The anxiety levels of the study participants were assessed with the Beck Anxiety Inventory (BAI) [16]. This inventory consists of 21 items, each scored from 0 to 3. This is a self-report questionnaire measuring somatic and cognitive parts of anxiety. The total score is calculated by finding the sum of 21 items. A score of 0 to 7 indicates minimal anxiety, 8 to 15 indicates mild anxiety, 16 to 25 indicates moderate anxiety, and 30 to 63 is associated with severe anxiety.
For the assessment of depression in each group, the Beck Depression Inventory was used. It consists of 21 items, which is a multiple-choice test and gives a score ranging from 0 to 63. Each answer is scored on a scale value of 0–3. Measures of 0–9 indicate that a person is not depressed, 10–18 indicates mild-moderate depression, 19–29 indicates moderate-severe depression and 30–63 indicates severe depression. This self-rated test estimates the signs of depression, such as pessimism, feelings of failure, self-dissatisfaction, punishment, crying, and insomnia [17, 18].
Statistical methods
Sample size calculation and randomization
A priori power analysis was performed to estimate the sample size with a power (1-β) of 80%, a significance (α) of 0.05 and an allocation ratio of 1. We assumed a neutral satisfaction score of 50 out of 100 (SD = 12.5) for the control group and hypothesized.
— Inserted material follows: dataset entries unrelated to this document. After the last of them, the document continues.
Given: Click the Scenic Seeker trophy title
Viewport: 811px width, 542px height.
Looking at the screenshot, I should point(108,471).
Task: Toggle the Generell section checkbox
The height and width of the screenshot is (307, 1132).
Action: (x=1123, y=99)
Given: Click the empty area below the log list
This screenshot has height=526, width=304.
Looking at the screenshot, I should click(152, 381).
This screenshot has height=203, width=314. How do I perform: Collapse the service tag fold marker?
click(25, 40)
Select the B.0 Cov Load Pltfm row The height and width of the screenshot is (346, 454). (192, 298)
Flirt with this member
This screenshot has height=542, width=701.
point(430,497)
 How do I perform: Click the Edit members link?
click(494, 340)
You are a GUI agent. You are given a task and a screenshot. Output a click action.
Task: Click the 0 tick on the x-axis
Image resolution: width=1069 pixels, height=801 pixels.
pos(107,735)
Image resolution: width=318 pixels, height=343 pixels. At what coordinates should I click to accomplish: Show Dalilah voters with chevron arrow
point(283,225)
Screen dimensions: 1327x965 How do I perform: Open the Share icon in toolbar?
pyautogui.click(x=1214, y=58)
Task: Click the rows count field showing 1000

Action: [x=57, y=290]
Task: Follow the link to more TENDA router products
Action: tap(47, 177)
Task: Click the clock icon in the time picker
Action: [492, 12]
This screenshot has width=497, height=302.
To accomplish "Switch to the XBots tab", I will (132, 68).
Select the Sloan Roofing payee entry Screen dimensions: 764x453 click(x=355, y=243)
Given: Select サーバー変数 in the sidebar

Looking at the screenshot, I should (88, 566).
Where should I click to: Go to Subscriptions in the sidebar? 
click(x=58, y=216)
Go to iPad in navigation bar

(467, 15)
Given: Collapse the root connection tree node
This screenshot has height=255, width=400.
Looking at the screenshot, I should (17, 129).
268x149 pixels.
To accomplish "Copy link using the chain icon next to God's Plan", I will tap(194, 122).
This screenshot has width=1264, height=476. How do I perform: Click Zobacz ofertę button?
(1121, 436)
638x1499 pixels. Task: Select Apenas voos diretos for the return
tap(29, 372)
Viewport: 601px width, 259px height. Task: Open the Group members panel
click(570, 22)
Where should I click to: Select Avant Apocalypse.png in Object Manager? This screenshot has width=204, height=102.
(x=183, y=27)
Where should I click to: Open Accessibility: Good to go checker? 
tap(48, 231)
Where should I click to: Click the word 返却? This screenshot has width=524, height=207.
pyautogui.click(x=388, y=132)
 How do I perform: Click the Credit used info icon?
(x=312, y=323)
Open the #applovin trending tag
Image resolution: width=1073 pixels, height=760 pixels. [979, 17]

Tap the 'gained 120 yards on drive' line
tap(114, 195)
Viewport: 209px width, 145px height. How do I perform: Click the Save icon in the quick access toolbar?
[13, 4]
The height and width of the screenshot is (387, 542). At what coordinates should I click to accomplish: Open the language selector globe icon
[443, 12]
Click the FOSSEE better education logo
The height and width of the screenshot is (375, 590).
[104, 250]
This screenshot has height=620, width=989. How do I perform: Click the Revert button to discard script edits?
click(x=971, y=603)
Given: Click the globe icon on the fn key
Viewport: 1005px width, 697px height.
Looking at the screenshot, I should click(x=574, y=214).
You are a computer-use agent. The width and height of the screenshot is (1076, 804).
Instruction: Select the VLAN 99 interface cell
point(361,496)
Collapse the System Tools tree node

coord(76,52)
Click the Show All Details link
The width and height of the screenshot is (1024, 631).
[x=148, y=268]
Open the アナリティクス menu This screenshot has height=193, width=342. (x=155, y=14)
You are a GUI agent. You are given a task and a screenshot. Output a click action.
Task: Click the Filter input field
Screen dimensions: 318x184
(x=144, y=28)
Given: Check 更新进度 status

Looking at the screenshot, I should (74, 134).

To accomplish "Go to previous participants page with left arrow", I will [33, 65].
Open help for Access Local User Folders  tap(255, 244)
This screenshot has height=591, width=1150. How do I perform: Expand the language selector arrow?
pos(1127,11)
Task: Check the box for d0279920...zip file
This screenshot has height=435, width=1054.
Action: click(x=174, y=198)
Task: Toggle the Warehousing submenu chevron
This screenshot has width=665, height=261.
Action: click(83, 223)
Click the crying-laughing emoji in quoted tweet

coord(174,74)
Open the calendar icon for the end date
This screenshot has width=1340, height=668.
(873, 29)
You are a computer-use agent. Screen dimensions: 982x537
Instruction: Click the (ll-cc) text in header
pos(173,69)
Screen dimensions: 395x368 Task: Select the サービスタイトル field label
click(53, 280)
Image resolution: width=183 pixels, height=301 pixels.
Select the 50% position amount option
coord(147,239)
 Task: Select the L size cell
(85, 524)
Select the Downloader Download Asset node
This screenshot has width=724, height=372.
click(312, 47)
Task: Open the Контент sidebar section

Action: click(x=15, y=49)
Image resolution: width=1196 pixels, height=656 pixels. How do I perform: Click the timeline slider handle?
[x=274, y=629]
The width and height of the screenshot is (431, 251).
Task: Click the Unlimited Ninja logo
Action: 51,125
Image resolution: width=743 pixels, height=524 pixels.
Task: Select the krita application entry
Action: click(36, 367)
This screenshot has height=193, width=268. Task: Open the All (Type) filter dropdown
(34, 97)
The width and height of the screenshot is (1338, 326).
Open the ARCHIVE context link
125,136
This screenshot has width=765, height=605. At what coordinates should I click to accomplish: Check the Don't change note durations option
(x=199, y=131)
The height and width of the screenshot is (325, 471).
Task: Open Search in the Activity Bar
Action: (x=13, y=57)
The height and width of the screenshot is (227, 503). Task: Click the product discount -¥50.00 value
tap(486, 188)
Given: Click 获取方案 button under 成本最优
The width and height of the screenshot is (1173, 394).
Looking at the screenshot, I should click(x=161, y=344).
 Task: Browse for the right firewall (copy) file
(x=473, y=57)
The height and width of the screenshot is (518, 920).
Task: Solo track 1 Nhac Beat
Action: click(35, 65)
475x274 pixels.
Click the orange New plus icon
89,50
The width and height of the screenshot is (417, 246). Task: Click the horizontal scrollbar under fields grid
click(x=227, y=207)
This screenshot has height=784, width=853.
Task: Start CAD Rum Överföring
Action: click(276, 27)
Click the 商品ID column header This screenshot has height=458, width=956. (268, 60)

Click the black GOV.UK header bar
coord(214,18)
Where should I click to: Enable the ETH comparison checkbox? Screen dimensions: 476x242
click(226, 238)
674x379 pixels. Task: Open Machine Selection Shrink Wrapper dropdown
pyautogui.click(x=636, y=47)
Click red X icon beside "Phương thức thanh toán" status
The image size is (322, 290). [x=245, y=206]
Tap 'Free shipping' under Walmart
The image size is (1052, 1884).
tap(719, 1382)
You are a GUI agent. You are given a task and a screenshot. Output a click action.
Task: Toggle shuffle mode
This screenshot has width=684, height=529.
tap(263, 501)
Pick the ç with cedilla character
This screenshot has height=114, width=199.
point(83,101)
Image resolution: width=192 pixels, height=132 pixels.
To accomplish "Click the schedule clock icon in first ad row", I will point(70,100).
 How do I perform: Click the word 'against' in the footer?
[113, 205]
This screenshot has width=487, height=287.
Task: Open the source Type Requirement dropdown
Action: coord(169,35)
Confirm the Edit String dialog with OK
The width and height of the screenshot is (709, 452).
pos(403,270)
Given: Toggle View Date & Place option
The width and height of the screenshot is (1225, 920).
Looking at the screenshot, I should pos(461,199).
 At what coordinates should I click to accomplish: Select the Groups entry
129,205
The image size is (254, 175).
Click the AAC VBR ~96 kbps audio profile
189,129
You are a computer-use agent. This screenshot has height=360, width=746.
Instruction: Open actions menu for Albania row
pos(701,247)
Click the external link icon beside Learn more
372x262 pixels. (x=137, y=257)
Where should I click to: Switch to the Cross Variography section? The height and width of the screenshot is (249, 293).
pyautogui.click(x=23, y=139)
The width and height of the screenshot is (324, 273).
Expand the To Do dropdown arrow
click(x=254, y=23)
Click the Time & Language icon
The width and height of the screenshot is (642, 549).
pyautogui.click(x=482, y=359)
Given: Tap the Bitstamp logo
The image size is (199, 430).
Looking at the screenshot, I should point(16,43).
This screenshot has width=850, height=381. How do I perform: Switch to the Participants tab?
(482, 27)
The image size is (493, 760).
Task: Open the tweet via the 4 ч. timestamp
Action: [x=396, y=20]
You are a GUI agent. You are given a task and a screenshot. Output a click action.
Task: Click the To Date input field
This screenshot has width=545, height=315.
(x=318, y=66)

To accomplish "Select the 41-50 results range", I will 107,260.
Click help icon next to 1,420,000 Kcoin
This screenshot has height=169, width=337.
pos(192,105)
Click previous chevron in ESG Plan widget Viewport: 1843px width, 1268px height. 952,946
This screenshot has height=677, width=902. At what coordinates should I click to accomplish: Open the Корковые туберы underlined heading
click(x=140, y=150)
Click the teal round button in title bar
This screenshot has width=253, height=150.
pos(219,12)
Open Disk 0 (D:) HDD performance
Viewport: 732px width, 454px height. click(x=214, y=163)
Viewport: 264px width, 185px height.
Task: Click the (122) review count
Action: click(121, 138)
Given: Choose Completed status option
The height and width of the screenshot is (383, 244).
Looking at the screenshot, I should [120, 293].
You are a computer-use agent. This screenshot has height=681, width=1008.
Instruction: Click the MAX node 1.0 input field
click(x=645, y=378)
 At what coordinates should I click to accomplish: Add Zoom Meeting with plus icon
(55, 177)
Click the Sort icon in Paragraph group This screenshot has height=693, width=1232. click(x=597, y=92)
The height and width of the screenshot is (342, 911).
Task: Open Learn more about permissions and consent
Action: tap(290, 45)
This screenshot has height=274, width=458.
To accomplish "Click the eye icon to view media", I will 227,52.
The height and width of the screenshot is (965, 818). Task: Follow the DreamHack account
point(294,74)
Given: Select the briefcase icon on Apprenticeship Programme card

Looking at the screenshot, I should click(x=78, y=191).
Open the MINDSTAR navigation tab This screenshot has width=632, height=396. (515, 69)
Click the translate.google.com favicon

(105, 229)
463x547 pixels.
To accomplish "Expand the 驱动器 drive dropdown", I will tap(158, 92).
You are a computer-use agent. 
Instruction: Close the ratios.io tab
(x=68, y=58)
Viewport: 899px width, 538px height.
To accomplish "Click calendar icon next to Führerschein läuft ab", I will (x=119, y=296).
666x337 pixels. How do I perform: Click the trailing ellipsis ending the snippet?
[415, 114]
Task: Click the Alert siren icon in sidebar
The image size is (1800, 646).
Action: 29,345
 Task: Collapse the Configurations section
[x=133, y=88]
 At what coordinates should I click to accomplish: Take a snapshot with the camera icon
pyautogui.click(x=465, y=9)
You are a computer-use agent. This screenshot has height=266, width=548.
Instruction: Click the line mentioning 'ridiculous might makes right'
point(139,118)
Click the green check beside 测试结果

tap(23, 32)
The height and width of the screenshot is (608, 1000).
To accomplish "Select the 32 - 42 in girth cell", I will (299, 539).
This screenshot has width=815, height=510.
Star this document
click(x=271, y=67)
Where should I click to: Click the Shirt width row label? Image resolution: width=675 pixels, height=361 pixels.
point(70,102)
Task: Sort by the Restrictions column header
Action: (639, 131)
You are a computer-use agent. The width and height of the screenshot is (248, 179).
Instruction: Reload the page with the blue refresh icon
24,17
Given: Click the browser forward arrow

25% increase in satisfaction scores with the use of VR. A sample size of 17 subjects per group was computed to observe this difference. For this analysis, G*Power software was used. For potential dropouts, we decided to enroll 21 subjects in each group. We used a random sequence generator (www.random.org), which picked a random sequence of 21 numbers (ranging from 1 to 42) for VR and control columns, respectively. This list was printed and kept in a locked cabinet at the nurses` station of Labor and Delivery floor. Following consent, we asked study participants to pick up a sealed opaque envelope, each containing a number from 1 to 42. Our charge nurse matched this number to the list of numbers for VR or the control group determining their assignment. This method helped to conceal the allocation sequence and provided that an equal number of subjects (n = 21) were randomized to the intervention (VR) and control groups. Since the intervention group wore VR headsets and the control group did not, blinding was not possible.
Data analysis
Statistical analyses were performed using IBM SPSS Statistics for Windows, Version 25.0. Armonk, NY: IBM Corp. Descriptive statistics are presented as the mean score, standard deviation and absolute frequency. The Shapiro–Wilk test was used to analyze whether the continuous variables followed a normal distribution. To compare the mean overall childbirth satisfaction scores as well as anxiety and depression scores between the two groups, an independent t test or Mann–Whitney U test was used where appropriate. We used a paired samples t test or Wilcoxon t test where appropriate for the comparison of pain scores before and after the VR experience in early and active labor. A p value of less than 0.05 was considered statistically significant.